● Work to do
Write out everything from the start of the items down to the line containing "point(1542,101)" as a JSON list of strings, one string per line, with blank lines and pictures left out.

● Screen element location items
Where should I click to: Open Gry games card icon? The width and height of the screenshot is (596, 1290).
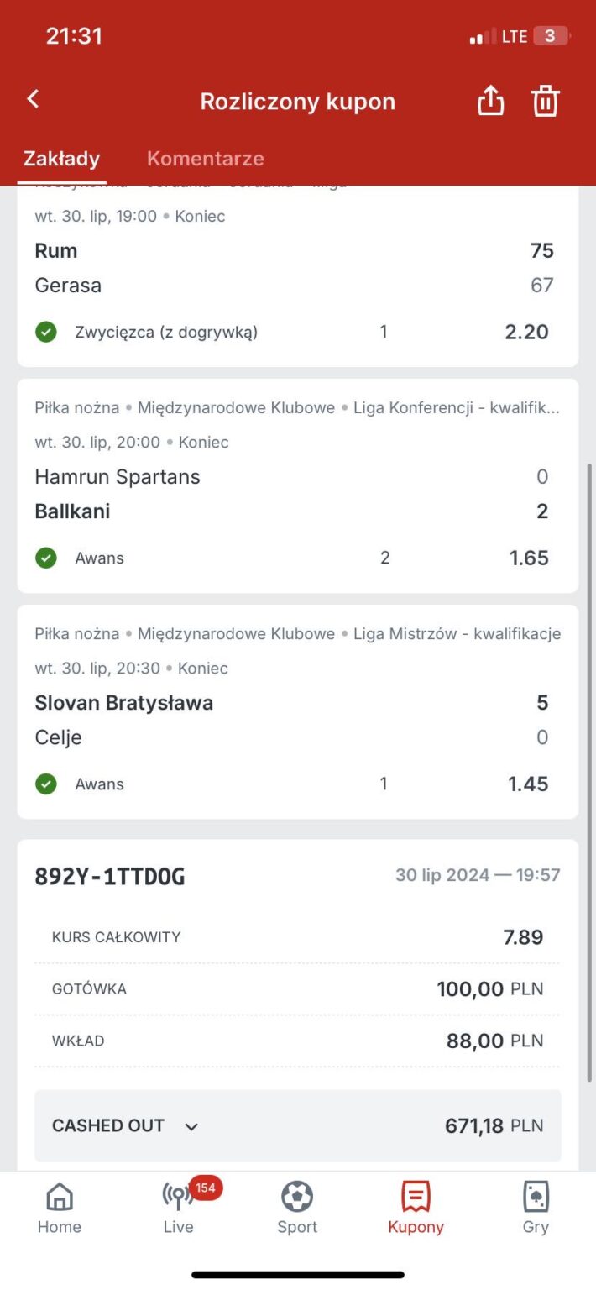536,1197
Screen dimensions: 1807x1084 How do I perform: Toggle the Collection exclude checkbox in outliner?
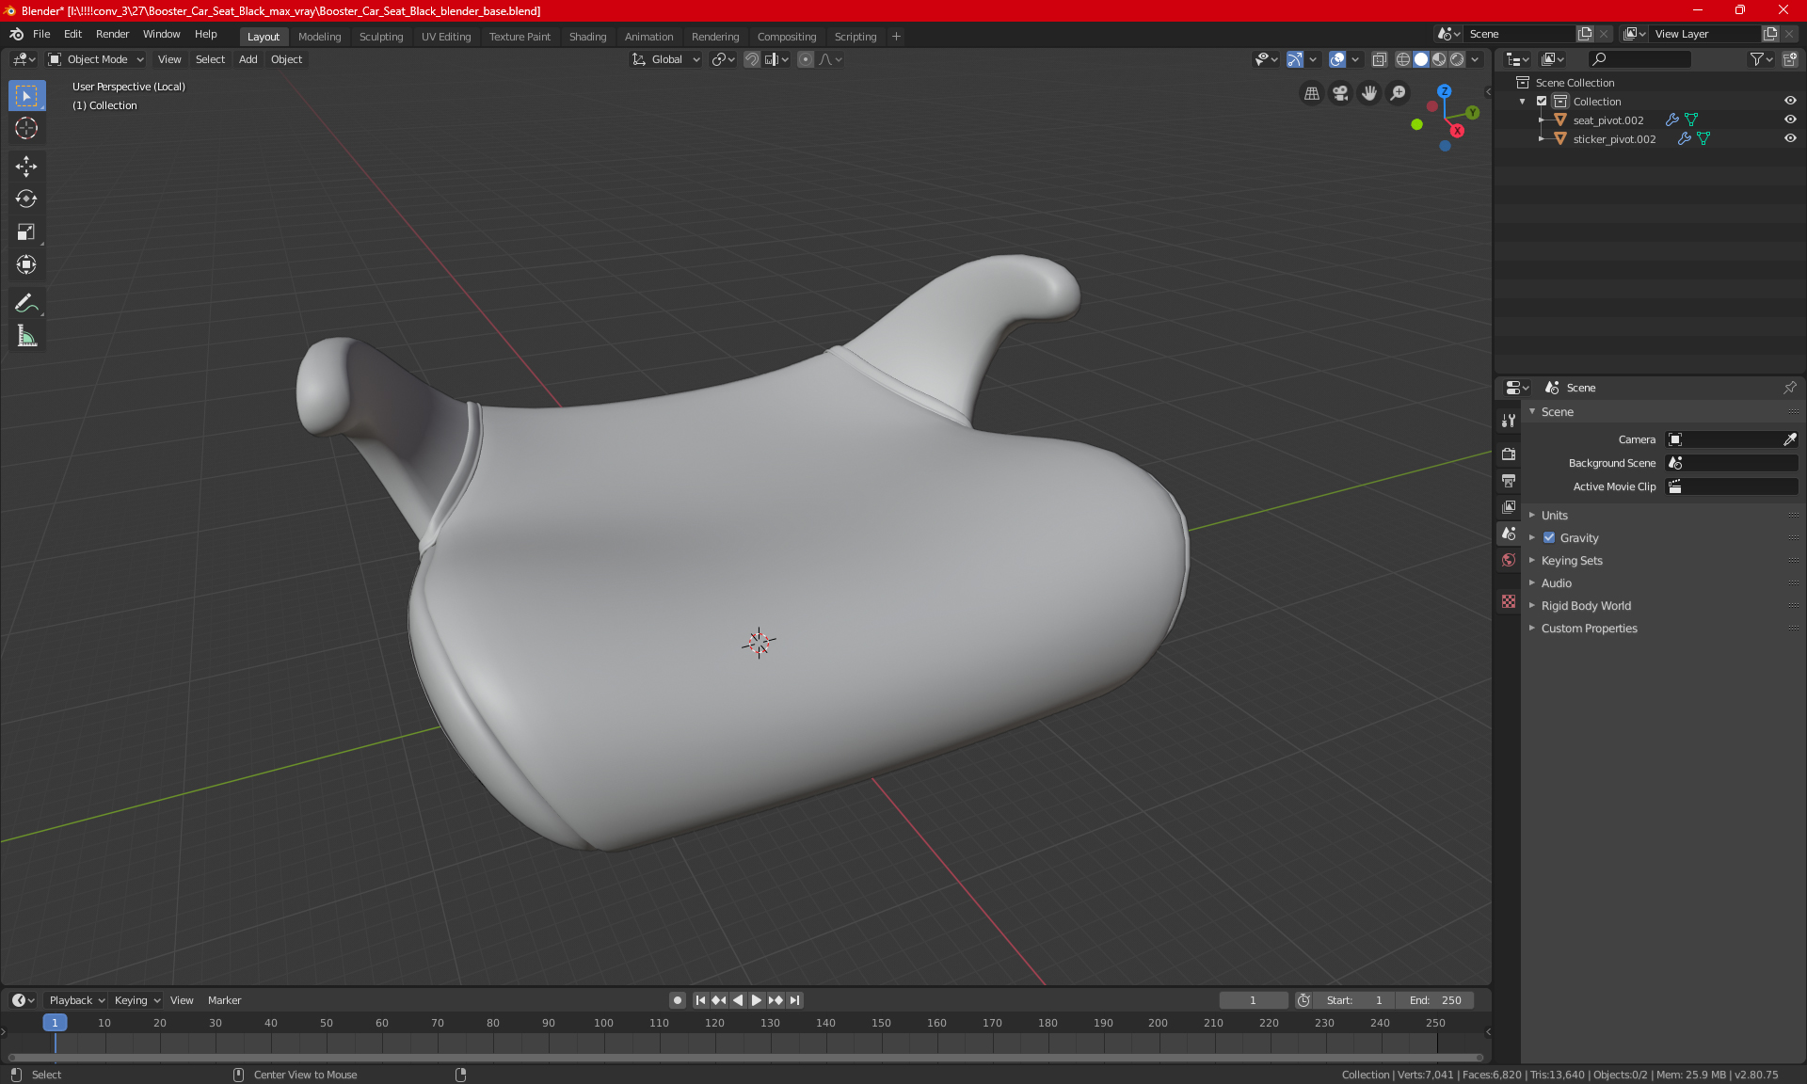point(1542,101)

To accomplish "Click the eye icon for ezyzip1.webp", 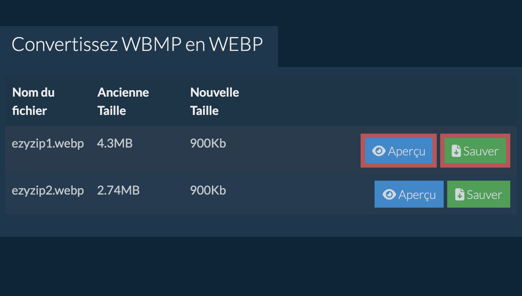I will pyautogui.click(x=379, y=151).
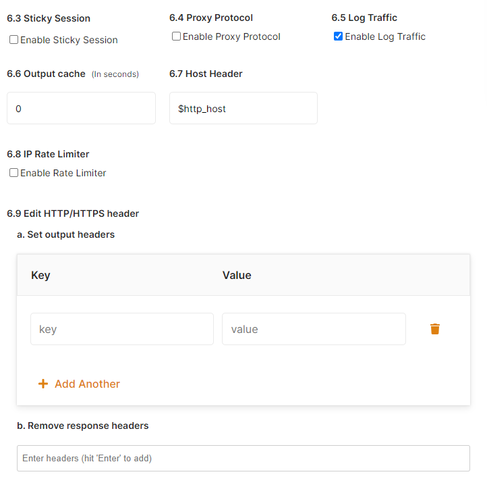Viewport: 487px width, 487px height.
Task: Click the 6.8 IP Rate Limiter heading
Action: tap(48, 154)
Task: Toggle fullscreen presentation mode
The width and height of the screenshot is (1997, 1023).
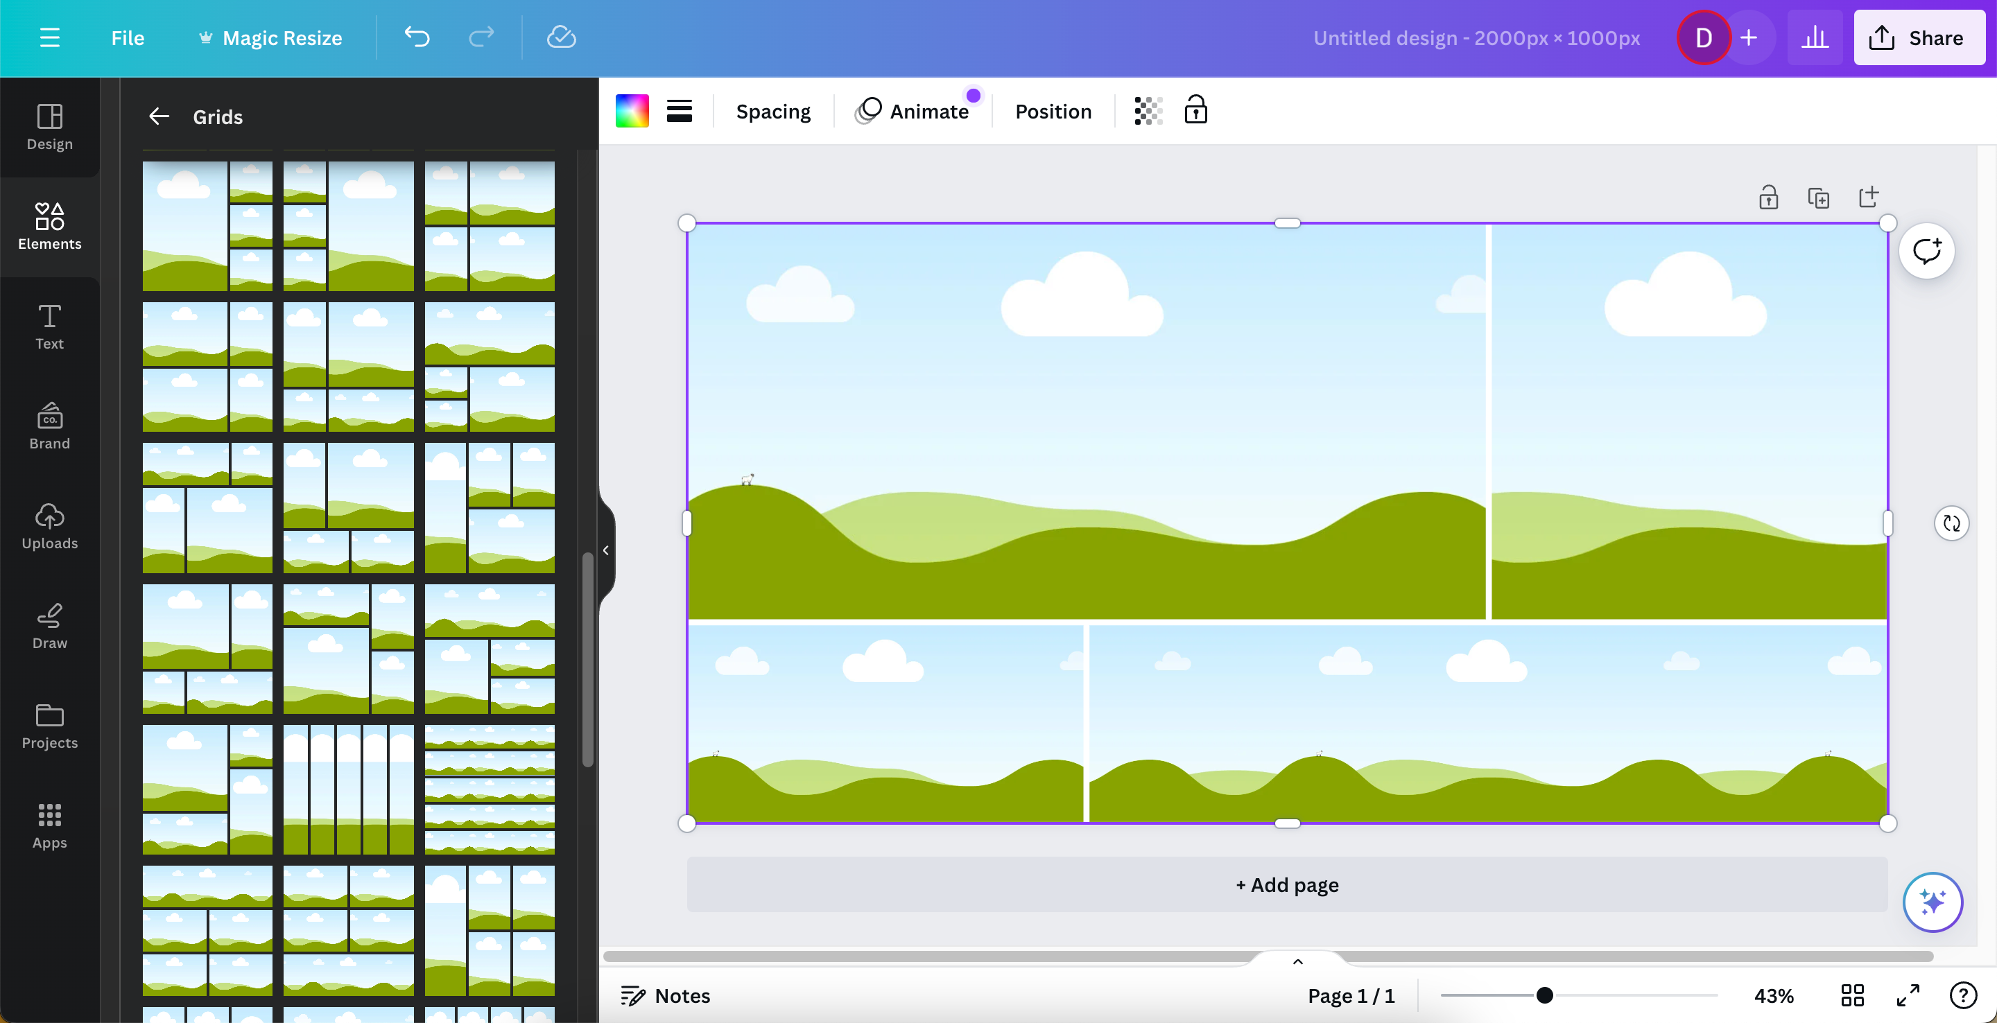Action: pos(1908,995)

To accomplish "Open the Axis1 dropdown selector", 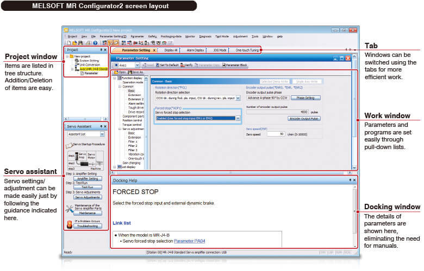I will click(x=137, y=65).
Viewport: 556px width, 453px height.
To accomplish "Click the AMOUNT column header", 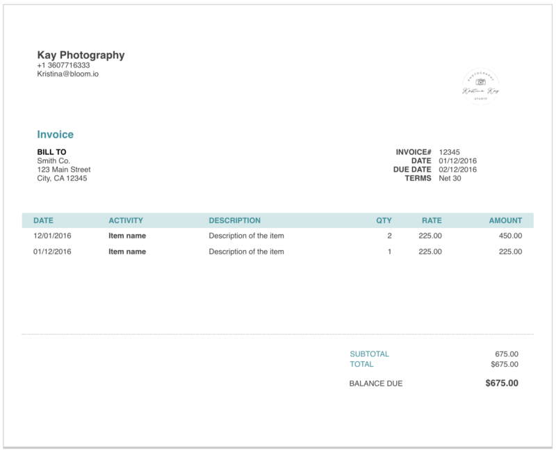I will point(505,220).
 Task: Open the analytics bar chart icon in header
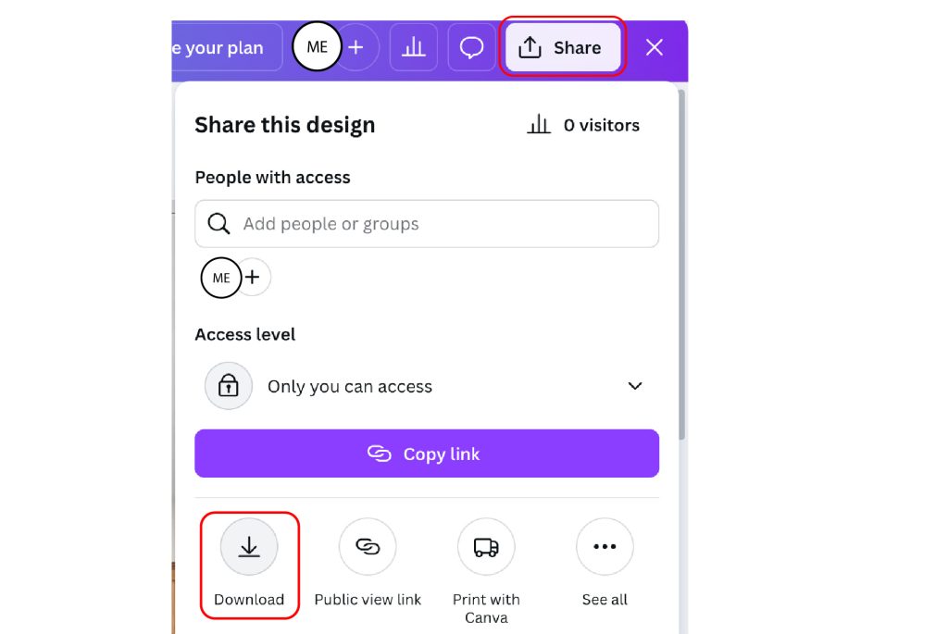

● Output
[
  "Where should I click to: Open Gry games card icon? The width and height of the screenshot is (596, 1290).",
  "536,1197",
  "Screen dimensions: 1807x1084 How do I perform: Toggle the Collection exclude checkbox in outliner?",
  "point(1542,101)"
]